Yes. But lets look at it from a couple of different perspectives before we conclude they won't like that.
First we'll assume that the Series A is much larger than the BOOST redemption cost, anywhere from about 10x to 20x. We make that assumption because it the BOOST aka "seed" round is much bigger than that the Series A looks more like a Series B than a Series A, which is to say the company valuation isn't really in a place where VCs would jump in ok?
Lets put some numbers down which makes talking about it easier.
Lets say the Series A really is 9X the BOOST so in a post money valuation with 60 percent for the company founders/employees we're looking at a cap table that is
So in the left scenario everyone stays in, and in the right hand scenario the Series A investor has effectively "bought out" the BOOST investor. (the money flow is different but the effect is the same). Lets assume that value post money was $5M.
Company value increases 5x and the company is sold for $25M.

(Stored items)
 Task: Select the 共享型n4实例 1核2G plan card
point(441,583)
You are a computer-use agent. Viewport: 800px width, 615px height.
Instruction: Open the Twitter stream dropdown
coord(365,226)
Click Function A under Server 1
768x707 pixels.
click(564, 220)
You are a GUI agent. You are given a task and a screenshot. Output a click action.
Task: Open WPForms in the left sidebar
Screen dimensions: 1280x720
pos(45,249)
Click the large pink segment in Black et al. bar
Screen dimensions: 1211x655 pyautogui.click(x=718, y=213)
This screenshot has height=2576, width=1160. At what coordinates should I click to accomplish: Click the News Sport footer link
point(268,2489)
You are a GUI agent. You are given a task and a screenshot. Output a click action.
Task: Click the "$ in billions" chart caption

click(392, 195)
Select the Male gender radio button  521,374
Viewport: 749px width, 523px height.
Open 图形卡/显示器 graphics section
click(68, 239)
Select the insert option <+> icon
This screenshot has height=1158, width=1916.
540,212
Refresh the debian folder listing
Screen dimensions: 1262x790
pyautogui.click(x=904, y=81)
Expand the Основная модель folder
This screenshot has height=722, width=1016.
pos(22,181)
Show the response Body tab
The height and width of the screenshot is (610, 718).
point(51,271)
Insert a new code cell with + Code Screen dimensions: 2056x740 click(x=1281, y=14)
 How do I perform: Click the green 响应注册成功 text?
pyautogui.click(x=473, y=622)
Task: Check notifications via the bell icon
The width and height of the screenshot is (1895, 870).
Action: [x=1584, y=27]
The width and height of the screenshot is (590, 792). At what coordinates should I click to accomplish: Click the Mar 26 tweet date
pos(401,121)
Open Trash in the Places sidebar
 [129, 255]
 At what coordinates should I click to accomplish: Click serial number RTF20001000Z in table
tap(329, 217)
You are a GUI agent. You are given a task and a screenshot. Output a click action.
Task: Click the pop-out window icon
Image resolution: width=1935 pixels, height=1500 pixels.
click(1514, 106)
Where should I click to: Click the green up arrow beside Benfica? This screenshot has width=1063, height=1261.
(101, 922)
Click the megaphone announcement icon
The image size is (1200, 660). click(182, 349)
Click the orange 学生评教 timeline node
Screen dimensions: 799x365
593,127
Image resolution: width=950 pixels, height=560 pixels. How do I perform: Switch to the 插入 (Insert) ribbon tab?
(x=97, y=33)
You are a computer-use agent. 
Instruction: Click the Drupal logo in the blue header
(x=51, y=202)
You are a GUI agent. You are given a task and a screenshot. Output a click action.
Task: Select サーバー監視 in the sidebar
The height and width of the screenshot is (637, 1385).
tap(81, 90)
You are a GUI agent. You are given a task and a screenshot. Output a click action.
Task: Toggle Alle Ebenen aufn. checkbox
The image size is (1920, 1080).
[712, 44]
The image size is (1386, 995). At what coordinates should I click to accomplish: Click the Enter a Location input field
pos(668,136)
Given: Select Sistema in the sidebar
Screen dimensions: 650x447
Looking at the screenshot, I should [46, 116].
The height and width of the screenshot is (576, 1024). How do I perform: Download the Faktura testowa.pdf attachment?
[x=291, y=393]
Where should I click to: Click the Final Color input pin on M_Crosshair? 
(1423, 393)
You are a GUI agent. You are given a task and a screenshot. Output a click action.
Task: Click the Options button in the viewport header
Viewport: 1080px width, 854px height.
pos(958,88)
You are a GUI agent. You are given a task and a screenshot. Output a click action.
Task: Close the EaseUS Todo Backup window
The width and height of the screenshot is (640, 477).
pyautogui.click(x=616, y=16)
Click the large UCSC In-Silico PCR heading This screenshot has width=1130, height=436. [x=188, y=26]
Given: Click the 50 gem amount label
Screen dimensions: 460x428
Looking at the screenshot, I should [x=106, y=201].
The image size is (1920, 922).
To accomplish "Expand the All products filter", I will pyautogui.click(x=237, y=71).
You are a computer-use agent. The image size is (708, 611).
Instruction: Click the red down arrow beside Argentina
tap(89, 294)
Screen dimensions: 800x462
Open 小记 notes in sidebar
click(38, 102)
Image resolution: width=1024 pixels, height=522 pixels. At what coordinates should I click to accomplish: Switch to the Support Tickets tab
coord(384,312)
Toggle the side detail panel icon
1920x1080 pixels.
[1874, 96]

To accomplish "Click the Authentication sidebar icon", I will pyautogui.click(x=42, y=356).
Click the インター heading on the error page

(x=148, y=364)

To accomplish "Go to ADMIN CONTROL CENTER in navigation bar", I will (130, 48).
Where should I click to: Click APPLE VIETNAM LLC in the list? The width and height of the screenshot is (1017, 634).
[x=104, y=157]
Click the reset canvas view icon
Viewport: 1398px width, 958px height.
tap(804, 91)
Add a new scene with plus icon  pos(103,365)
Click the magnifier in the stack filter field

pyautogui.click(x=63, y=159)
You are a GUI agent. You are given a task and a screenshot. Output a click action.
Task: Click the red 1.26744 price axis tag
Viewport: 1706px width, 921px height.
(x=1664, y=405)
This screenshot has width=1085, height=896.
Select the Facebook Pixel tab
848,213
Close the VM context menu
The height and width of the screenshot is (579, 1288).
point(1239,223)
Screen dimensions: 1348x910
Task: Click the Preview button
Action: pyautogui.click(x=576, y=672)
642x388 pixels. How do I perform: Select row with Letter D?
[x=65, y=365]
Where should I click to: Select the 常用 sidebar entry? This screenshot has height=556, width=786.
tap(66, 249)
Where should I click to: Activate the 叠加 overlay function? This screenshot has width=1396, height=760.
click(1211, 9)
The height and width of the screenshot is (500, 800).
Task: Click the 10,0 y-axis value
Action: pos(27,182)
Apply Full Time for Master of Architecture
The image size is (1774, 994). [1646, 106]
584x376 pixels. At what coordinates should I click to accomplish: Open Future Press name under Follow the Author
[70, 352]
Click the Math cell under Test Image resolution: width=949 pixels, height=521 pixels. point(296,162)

## TASKS FOR THIS EXERCISE:
(a) For each statement, say yes or no to whether the excerpt on BOOST and Series A funding supports it, and quote the words from the excerpt that decide it: (i) The Series A is assumed to be roughly 10x to 20x the BOOST redemption cost. (ii) The example assumes a post-money value of $5M. (iii) The company is sold for $50M.
(b) Give again the passage of the excerpt on BOOST and Series A funding that begins at the words "First we'll assume" and stops after "about it easier.".
These rows were taken from a separate source.

## EXERCISE ANSWERS:
(a)
(i) Yes: "anywhere from about 10x to 20x"
(ii) Yes: "Lets assume that value post money was $5M."
(iii) No: "the company is sold for $25M"

(b)
First we'll assume that the Series A is much larger than the BOOST redemption cost, anywhere from about 10x to 20x. We make that assumption because it the BOOST aka "seed" round is much bigger than that the Series A looks more like a Series B than a Series A, which is to say the company valuation isn't really in a place where VCs would jump in ok?
Lets put some numbers down which makes talking about it easier.